§ **Exercises to complete**:
A. Copy word for word the part of the iceberg text between "The VIIRS (Visible" and "of phytoplankton abundance.", inclusive.
B. Answer these questions from the iceberg text below, one answer a line, marked as the questions are:
(i) On what date did the iceberg break apart?
(ii) What do researchers use as a marker of phytoplankton abundance?
(iii) At which university is Heidi Dierssen an oceanographer?
C. Decide whether each statement agrees with the iceberg text below. Answer yes or no, and quote the words of the text that settle it.
(i) Phytoplankton produce up to half of the oxygen on Earth.
(ii) The debris field was visible west of the largest remaining pieces.
(iii) Blooms unconnected to icebergs never occur in this region.

++++ Study text ++++

By 2026, the iconic iceberg, sopping with meltwater and shedding smaller bergs as it moved into warmer ocean waters, put on one more show. The chunks of ice and frigid glacial meltwater left in its wake appear to have fueled a surge in phytoplankton abundance, known as a bloom, observed in surface waters by NASA satellites.
Phytoplankton, which harvest sunlight to carry out photosynthesis, form the base of the marine food web. They also produce up to half of the oxygen on Earth and serve as part of the ocean’s “biological carbon pump,” which transfers carbon dioxide from the atmosphere to the deep ocean.
The VIIRS (Visible Infrared Imaging Radiometer Suite) on the Suomi NPP satellite captured this image (left) of the splintering tabular berg on January 25, 2026. The image was acquired after several large pieces had drifted northwestward and then curled toward the northeast following the iceberg breaking apart on January 9. A debris field full of brash ice, small icebergs, and bergy bits was visible east of the largest remaining pieces. Also on January 25, the OCI (Ocean Color Instrument) on NASA’s PACE (Plankton, Aerosol, Cloud, Ocean Ecosystem) satellite detected plumes of chlorophyll-a (right) drifting around the remaining bergs and debris field. Researchers use chlorophyll concentrations as a marker of phytoplankton abundance.
“This bloom is too big and too clearly spreading from the icebergs not to be strongly linked to them,” said Grant Bigg, an emeritus oceanographer at the University of Sheffield. Bigg, who has studied how large icebergs have enhanced phytoplankton activity in this region, noted that while blooms unconnected to icebergs do occur regularly here, satellite imagery shows a connection that has persisted for weeks—increasing his confidence that the iceberg and phytoplankton bloom are related.
The primary factors that limit phytoplankton in this region are access to light and nutrients, explained Heidi Dierssen, an oceanographer at the University of Connecticut. Light can be limiting even in the summer because phytoplankton are often mixed too deeply in the water column due to high winds and turbulence.
Melting icebergs can boost phytoplankton by both creating a stable surface layer with favorable growth conditions and releasing plumes of meltwater rich in iron—a key nutrient for phytoplankton that can be scarce in this part of the South Atlantic, she said. Research indicates that icebergs also often contain significant amounts of manganese and macronutrients, such as nitrates and phosphates, that can benefit phytoplankton. These nutrients often accumulate on icebergs through windblown dust or through contact with bedrock or soil.

++++ Raw data ++++

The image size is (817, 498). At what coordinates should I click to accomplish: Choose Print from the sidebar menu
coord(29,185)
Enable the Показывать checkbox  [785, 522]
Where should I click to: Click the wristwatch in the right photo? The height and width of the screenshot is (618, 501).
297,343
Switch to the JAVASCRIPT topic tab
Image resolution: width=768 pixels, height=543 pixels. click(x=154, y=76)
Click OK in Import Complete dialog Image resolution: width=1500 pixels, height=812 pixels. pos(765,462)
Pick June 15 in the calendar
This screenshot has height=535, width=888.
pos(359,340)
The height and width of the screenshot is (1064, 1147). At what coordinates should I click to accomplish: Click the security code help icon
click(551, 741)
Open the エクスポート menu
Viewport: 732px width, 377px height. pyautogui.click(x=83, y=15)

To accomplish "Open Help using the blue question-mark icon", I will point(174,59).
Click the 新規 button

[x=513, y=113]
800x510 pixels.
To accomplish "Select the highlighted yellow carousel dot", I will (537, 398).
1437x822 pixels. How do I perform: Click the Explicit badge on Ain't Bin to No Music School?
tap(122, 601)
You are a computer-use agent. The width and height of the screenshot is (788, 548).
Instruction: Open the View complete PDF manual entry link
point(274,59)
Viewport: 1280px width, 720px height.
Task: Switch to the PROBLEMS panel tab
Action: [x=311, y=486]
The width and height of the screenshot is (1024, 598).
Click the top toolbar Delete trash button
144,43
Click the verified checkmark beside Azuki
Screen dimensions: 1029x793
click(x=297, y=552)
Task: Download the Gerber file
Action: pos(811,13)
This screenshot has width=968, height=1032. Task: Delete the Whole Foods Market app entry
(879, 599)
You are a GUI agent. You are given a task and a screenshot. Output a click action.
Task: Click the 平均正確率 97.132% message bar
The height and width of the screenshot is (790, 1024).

++++

§ **Solutions**:
A.
The VIIRS (Visible Infrared Imaging Radiometer Suite) on the Suomi NPP satellite captured this image (left) of the splintering tabular berg on January 25, 2026. The image was acquired after several large pieces had drifted northwestward and then curled toward the northeast following the iceberg breaking apart on January 9. A debris field full of brash ice, small icebergs, and bergy bits was visible east of the largest remaining pieces. Also on January 25, the OCI (Ocean Color Instrument) on NASA’s PACE (Plankton, Aerosol, Cloud, Ocean Ecosystem) satellite detected plumes of chlorophyll-a (right) drifting around the remaining bergs and debris field. Researchers use chlorophyll concentrations as a marker of phytoplankton abundance.

B.
(i) January 9
(ii) Chlorophyll concentrations
(iii) The University of Connecticut

C.
(i) Yes: "They also produce up to half of the oxygen on Earth"
(ii) No: "A debris field full of brash ice, small icebergs, and bergy bits was visible east of the largest remaining pieces."
(iii) No: "blooms unconnected to icebergs do occur regularly here"